The House has been at 435 members since 1913, when one seat was added for the admission of Arizona and one for New Mexico. That number was retained with the enactment of the Permanent Apportionment Act of 1929. The obvious result of capping the size of the House over the last century was to steepen the increase the size of House districts (see Figure 18-1).
How did we get here? This is one of the most common questions asked of me over the years. Most people who are attentive to politics know that the decennial census counts the number of Americans, is followed by “reapportionment” to determine how the 435 seats are distributed among the 50 states, and the states then engage in “redistricting” to draw district lines to adjust for the number of seats and population shifts within each state. I address the size of the House and apportionment in this Note.
Apportionment may seem like a mechanical issue of little political interest, but that is hardly the case. State and party interests pervaded discussions of apportionment throughout the history of the Republic. It is true that some basic issues appear to be settled. The size of the House has not varied except for the temporary increase to 437 for the admission of Alaska and Hawaii (1959-1962). Apportionment of House seats to the states has been done under a formula first adopted 80 years ago. Recently, however, calls for changes in the size of the House have become more common.
The easiest way for me to give a sense of the way the apportionment decisions have been infused with politics is to highlight a few events in chronological order.
The Constitution and the First Apportionment
The Constitution provided for 65 House seats and specified the number of seats for each of the original 13 states. It also provided that “the number of representatives shall not exceed one for every thirty thousand, but each state shall have at least one representative.” The Constitution also provided a sinful provision that counted slaves as three-fifths of a person, allowing slave-holding states to increase their population for the purpose of representation in the House and electoral college but without disadvantaging non-slave holding states too much. Subsequent apportionment acts increased the number of districts and the admission of states added a minimum of one seat each time a state was admitted.

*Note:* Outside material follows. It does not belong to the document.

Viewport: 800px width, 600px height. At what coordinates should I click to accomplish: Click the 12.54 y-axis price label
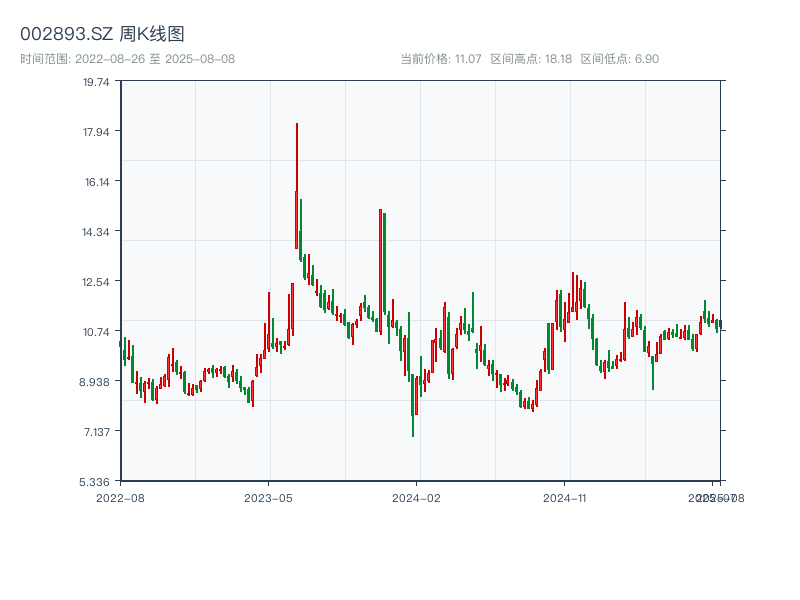(96, 282)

Controversy was present from the start. The first apportionment legislation was the subject of President George Washington’s first veto in 1792. Congress passed a bill that assigned seats by dividing 30,000 into the U.S. population, but, because that yields fractions as a remainder, assigned the leftover seats to states on the basis of the size of their remainder. This meant that some states received more than one seat for every 30,000 people. In the view of Thomas Jefferson, Washington’s secretary of state and others, that approach violated the constitutional provision limiting representatives to no more than one for every 30,000. Alexander Hamilton favored the congressional approach, but Jefferson persuaded Washington to exercise his first veto. Congress responded with a new approach suggested by Jefferson, which was signed into law.
The episode had political implications. Jefferson’s approach produced one additional House seat for Virginia, his home state, over the initial approach adopted by Congress and reflected a tension between Hamilton and Jefferson that would intensify. Although Washington was a Virginian, he probably was persuaded by the constitutional argument.
The episode generated labels for the two apportionment strategies. The approaches deal with the remainder problem in different ways. The remainder problem is due to the fact that 30,000 does not divide evenly into the population number and fractions of seats cannot be allocated.
“Hamilton’s method” divides the population size by the number of seats and allocated seats to the states based on their sizes, which left some seats to be allocated. They were allocated in the order the size of the remainder or fraction of a seat not assigned in the first step, starting with the state with the largest remainder and working down until all seats were allocated.
“Jefferson’s method” also starts by dividing the population size by the number of seats to get a “divisor” and then, for each state, divides the population by the divisor and rounds down to get the number of seats for that state. If the seats total less than the correct number, this method adjusts the divisor until the seat total is correct.
I list the methods in Table 18-1 and illustrate the current method at the end of this Note.[1]
The 1840s and 1850s
The Jefferson method was used as long as his party (the Democratic-Republicans) and the Jacksonian Democrats retained a House majority. That changed in the 1840 elections. Figure 18-1 shows a dip in the number of House seats in the 1840s. It was the direct result partisan conflict.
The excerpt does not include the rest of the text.